All numerical values above have been *DOUBLED* from thier original values after the 1.73 patch has been installed. I am not an expert at things like this but based on the fact I have got 4GB RAM, I gave this a try and and this maintained my FPS at more or less 60 FPS (allowing for a minute or so of lag after first loading the game up), regardless of how much action was going on, give or take a 5-10 framespersecond drop here and there. 

The last time I played Gothic 3, with the exact same rig as I have got now, I was having to put up with as low as 25-30 FPS in this town centre riot introduction to the game. I don't know how the hell they done it but this patch has worked wonders in that respect AND the graphics are actually a bit nicer than they were before AND they have totally fixed the faulty fighting system AND no doubt countless other bugs in the game also.


----------



## theorw (Oct 1, 2009)

I was trying to figure our what i should mod for greater distance and stuff...Ini file is different that the old gothic 3 but now u opened my eyes!
Thanks pal!!!!


----------



## theorw (Oct 2, 2009)

Well i didi what o described and the only thing i got was much much more loading during game...
I didnt nitice any graphical enhancement...
But i remember doing this on the older gothic 3 versions...Will try out tomorrow


----------



## Nailezs (Oct 2, 2009)

while i also loved gothic 1 and 2, 3 was a big let down for me. the quest log didnt give near enough detail, so that if u stopped playing for awhile to take a break, you would come back having no idea what the hell you were doing. also, some quests were just too vague to figure out, or you would goto the place indicated and nothing would be there. also, i never found anything to advance the main quest(finding xarbons tower or whatever his name was) tower. i eventually found it using cheats and just climbing mountains and crap, but i mean wtf?! 
yes, the combat system was screwy, and the game was buggy, but the crappy quests log and the horrible main quest was what really turned me off from this game. has any of that improved with this patch?


----------



## MatTheCat (Oct 2, 2009)

theorw said:


> Well i didi what o described and the only thing i got was much much more loading during game...
> I didnt nitice any graphical enhancement...
> But i remember doing this on the older gothic 3 versions...Will try out tomorrow



The graphical enhancement isn't a MASSIVE improvement over the already very high standards, but there are clear improvements.
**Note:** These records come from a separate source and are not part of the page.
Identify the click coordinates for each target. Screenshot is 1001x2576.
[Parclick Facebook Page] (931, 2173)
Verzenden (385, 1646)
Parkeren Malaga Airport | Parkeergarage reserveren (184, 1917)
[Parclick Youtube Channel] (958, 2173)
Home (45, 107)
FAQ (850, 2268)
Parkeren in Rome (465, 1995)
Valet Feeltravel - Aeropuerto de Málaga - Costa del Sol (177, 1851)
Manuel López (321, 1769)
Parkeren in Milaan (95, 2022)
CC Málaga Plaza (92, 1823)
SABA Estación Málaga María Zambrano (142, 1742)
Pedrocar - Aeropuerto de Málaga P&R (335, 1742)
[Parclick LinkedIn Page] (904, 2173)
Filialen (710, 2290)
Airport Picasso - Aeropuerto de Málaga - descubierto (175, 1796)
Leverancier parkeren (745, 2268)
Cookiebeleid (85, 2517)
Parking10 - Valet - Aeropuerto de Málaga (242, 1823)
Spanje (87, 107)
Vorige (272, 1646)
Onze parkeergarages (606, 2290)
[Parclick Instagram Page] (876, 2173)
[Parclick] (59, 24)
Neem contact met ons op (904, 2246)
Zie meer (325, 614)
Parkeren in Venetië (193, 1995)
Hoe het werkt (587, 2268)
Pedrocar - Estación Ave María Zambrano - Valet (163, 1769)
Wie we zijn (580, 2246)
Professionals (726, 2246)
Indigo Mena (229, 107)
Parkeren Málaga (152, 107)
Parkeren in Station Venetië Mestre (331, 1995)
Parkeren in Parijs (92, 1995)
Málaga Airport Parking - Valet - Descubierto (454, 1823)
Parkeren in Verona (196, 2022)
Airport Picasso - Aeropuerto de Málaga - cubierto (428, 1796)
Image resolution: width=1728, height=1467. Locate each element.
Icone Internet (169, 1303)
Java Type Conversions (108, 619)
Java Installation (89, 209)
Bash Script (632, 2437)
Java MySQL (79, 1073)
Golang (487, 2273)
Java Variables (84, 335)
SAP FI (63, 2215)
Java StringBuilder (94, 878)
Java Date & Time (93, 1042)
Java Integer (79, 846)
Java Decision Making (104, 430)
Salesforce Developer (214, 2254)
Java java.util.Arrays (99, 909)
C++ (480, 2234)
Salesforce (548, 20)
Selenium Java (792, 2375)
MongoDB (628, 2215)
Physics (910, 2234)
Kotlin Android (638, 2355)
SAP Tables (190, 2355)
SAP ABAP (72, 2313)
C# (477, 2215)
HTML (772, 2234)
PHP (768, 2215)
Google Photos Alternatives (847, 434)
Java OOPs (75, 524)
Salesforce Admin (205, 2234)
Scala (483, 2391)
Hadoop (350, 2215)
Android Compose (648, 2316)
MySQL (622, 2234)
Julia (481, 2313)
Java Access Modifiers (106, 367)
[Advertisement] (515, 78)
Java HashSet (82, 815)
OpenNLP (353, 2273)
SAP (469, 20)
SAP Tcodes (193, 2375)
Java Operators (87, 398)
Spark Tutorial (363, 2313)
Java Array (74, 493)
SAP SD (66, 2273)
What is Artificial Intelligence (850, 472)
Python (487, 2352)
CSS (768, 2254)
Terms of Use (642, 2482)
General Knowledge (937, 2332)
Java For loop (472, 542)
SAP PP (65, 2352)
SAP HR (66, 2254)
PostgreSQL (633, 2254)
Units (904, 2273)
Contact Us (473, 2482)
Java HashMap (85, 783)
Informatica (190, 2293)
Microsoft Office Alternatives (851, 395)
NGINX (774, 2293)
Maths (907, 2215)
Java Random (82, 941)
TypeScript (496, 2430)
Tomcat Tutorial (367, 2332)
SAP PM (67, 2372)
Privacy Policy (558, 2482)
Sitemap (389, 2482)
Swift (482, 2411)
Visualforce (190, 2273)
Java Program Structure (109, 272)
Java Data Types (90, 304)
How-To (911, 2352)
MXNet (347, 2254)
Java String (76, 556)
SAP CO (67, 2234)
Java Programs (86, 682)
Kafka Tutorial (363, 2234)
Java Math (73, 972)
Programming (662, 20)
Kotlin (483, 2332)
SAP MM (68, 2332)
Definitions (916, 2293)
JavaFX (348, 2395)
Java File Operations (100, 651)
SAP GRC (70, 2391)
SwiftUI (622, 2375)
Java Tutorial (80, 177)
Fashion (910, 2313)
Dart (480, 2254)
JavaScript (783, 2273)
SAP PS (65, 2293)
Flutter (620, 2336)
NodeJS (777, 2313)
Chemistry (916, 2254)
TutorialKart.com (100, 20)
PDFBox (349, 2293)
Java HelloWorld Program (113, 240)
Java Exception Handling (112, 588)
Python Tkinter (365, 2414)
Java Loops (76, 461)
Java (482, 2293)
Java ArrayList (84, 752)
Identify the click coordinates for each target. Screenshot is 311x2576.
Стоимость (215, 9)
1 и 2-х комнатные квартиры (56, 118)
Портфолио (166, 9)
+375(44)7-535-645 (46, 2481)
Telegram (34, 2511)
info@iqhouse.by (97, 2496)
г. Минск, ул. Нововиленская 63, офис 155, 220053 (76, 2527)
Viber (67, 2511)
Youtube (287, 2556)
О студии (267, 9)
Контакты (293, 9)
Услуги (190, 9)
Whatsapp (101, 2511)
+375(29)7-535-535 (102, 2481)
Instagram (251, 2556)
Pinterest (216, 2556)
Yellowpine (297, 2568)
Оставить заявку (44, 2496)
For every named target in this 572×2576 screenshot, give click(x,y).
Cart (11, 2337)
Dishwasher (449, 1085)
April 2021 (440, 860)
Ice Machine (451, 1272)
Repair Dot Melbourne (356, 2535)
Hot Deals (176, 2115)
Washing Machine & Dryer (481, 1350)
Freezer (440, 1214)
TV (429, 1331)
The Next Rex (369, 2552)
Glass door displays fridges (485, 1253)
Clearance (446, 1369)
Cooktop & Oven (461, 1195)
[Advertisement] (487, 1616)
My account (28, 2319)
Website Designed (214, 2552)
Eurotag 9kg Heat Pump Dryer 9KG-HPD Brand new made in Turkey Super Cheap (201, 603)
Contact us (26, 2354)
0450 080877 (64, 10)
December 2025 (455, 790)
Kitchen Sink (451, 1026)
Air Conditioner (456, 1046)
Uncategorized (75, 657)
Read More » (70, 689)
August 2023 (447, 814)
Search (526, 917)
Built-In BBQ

I believe this is due to the modders implementing more advanced 'shaders'.

ini tweaks work very specific to each individual machine. I have 4GB RAM. If u only have two GB RAM, then I wouldnt touch these settings.

I can only give an honest account of what I witness in my own machine and that is a super slick Gothic 3 that for the most part maintains a solid 60FPS, albeit with the odd little dip here and there and yes, sometimes I still get stutters when the game is loading up a new part of the map.....

But hey, compared to how this game has ran before this patch offers a massive improvement, not too mention has totally fixed the combat and thousands of other nasty little bugs that made the game unplayable to me back in its day.


----------



## theorw (Oct 4, 2009)

Well i have 4gigs of ram and i see the game gets 1,6 for itself!That would make it a ram hungry game!!!!
No problems with fps too just the hard disk gets used too often and i have lags frequently whilke this happens.The battle is the MAJOR FIX where in order to free cape dun i had to reach level 20 and get soem serious abolities while on th previous version u could kill a horde of orcs very easily...
Now its gotten very hard to do that.


----------



## MatTheCat (Oct 4, 2009)

theorw said:


> Well i have 4gigs of ram and i see the game gets 1,6 for itself!That would make it a ram hungry game!!!!
> No problems with fps too just the hard disk gets used too often and i have lags frequently whilke this happens.The battle is the MAJOR FIX where in order to free cape dun i had to reach level 20 and get soem serious abolities while on th previous version u could kill a horde of orcs very easily...
> Now its gotten very hard to do that.



Well yeah, the fact that the battle system now actually works makes you actually want to play it as oppossed to the 'murder a town full of Orcs and then get mauled by a lone wild boar' crapfest that the game was in its original form! Had the game been releasd in this state, then things would have been very different for PB and G3. However for me, the graphic performance is a very major issue also. Although I also get stutters when the game loads up a new area from HD, I can handle this so long as the frame rates are slipperly smooth the rest of the time, which for me they are, with 2FSAA and 16*AF to boot. Previoulsy, I rarely even got near a solid 60FPS in the G3 world with such enhancements turned off!


----------